Calm before the storm: USI Congress kicks off in Clare

Kevin Donoghue, USI President, opens the USI Congress. Credit: Catherine Devine

Repeal the 8th Amendment, student accommodation and the Back to Education Allowance (BETA) reform were all on the agenda for the USI National Congress 2016 day one.

USI member universities from across the country gathered their delegations in Treacys West County Conference & Leisure Hotel in Clare this morning for the annual congress. A series of strategic working groups assumed during the day in which those present had the opportunity to tweak the motions that will go before congress throughout the week.

The USI’s approach to Repealing the 8th Amendment is very similar to their same-sex marriage campaign, according to Annie Hoey, USI Vice President for Equality and Citizenship. The USI will hold another large-scale social media campaign to engage and inform students on the issue. Delegates also called for the USI to seek a seat in any conversation about the 8th Amendment, whether it be with political parties or interest groups on a national level.

Accommodation was another big issue debated by the delegates as students continue to struggle with the housing crisis.

Katie Quinlan, Welfare Officer at UCC, raised the issue of universities disciplining students who live in private accommodation. Quinlan said that UCC students have to sign a code of conduct, which they are later held up to if disturbances arise in private accommodation. Aoife Ni Shuilleabhain, USI Vice President for Welfare candidate, said that the “universities are holding themselves as Gardai”. The issue was added to the USI mandate on accommodation.

The delegates also proposed that the USI establish a licensing agreement with landlords, to control rent levels and regulate digs. Quinlan said that she had students come to her who have paid thousands of euro up front to landlords in digs and then had to live in poor conditions for the rest of the year. “One student paid €5,000 at the start of the year and was served hard pasta with cold passata.
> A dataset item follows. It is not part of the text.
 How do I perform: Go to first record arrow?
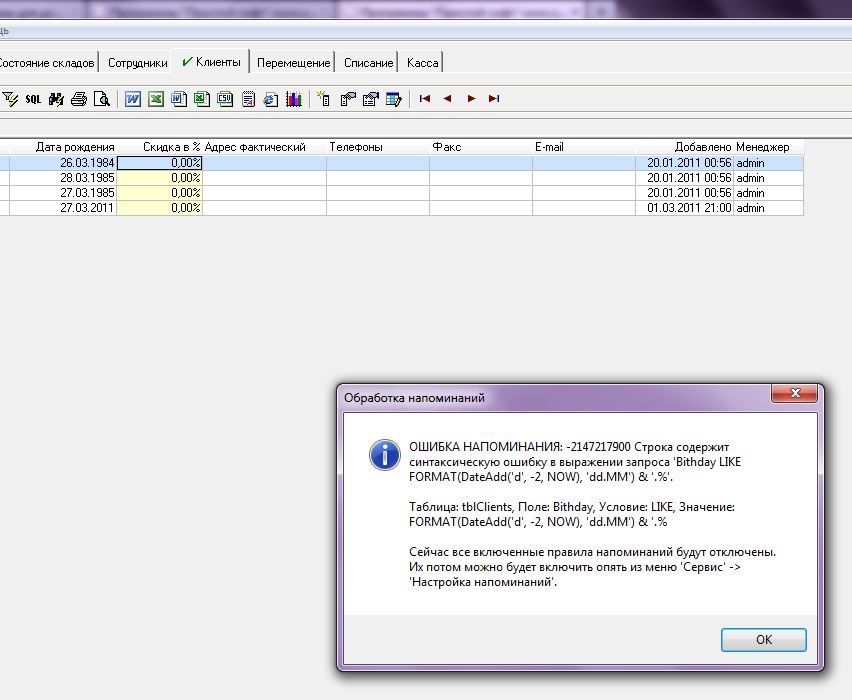(x=425, y=99)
They’ve no protection,” she said.

The USI also aim to work with Threshold and PRTB to combat the student housing crisis and offer more protection to students.
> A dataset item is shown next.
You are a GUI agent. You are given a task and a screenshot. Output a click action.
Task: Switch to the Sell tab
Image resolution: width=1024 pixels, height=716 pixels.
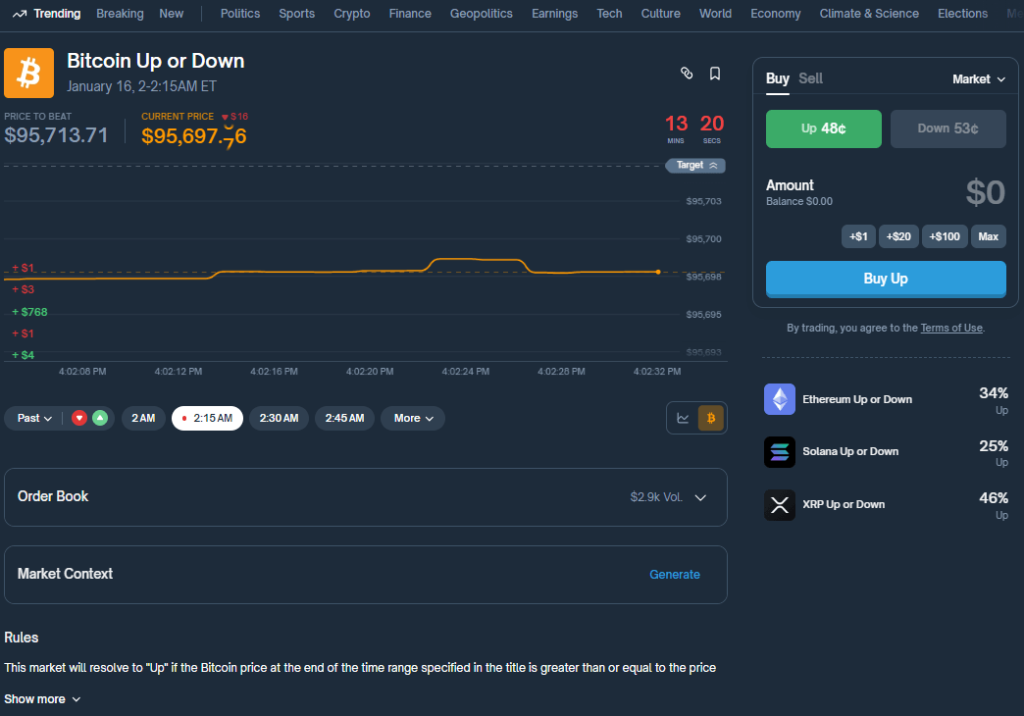point(810,79)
DCU Welfare Officer, Domhnaill Harkin, suggested offering tax incentives for developers to build student accommodation. Development tax breaks are already offered but Harkin suggested that it be implemented directly for student accommodation.

Dan Waugh, USI Vice President for Campaigns at one of the working groups earlier today. (Credit: Catherine Devine)
Dan Waugh, USI Vice President for Campaigns at one of the working groups earlier today. (Credit: Catherine Devine)
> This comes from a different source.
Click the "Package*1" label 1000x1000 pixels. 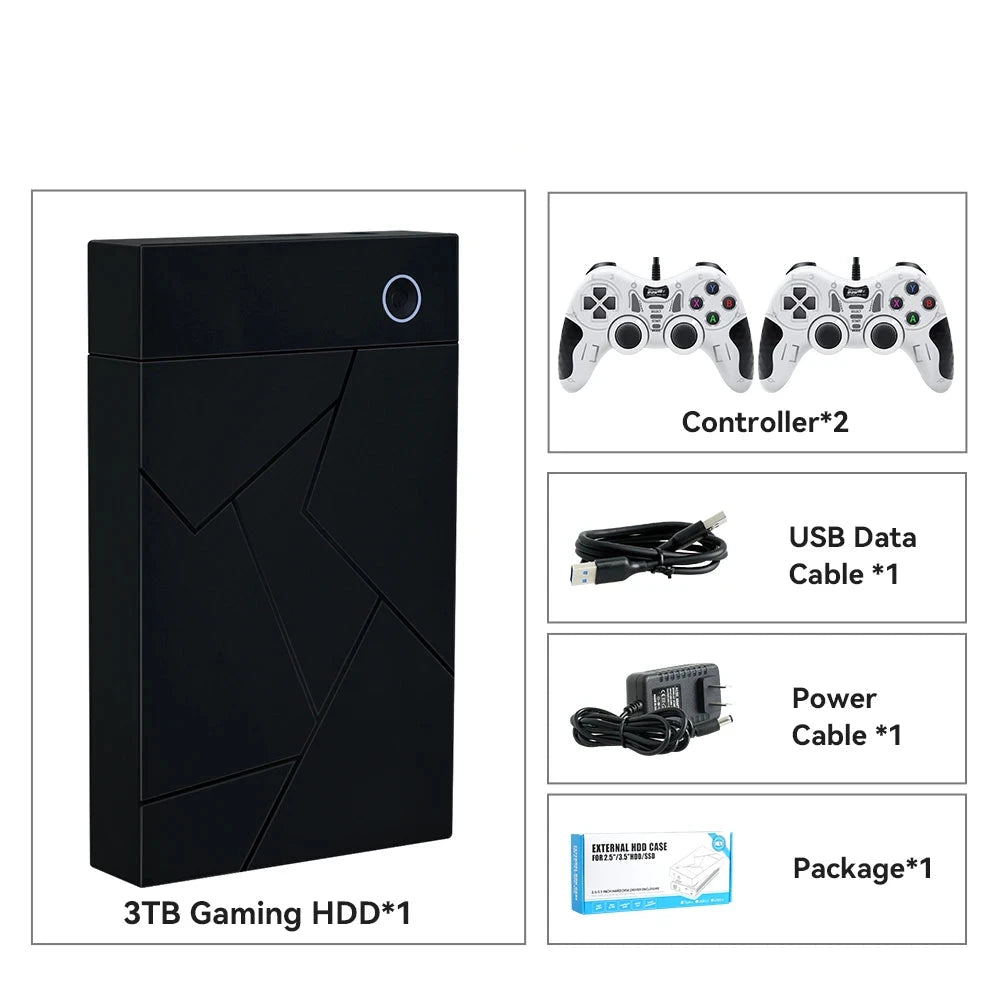tap(862, 868)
The Back to Education Allowance (BTEA) reform proposals focus on the administration aspect of the allowance. “The USI shall lobby the Department of Social Protection for the reform of administration of the Back to Education Allowance on the basis of the following experiential recommendations” the reform proposal reads.

Students’ Union sabbats in attendance agreed that the current system for processing applications is defunct. The system was likened to the SUSI grant system when it was first enacted. Cases of applications going missing were raised and electronically filing documentation was recommended to prevent this. An online application system is being proposed.

The USI is also proposing the introduction of a consistent, systematic process for granting the BTEA across the country. A checklist of sorts was suggested so that social welfare officers nationally, are trained in managing the casework.

The strategic working group for the BTEA concluded that there must be a central listing created by the social welfare system of the people who are in recipient of this payment. The listing should be available to other fee awarding agencies such as SUSI as to avoid the circumstance where a student is awarded two payments as subsequently has to repay one.

A helpline for students applying for this allowance was suggested.

Delegates also focused on Union Development and asked for SU’s across the country to share goals and strategies so that achievements can be mirrored. The delegates called for equality across SU’s and asked the USI to help SU’s reach their full potential.

At the end of the working groups, Kevin Donoghue, USI President, officially opened the start of the Congress and urged students to voice their opinions throughout the week.

Day one was concluded with a hustings for new USI positions with voting taking place early tomorrow.

Until then, it’s to the bar where students are surely to liven up after a hard day’s work.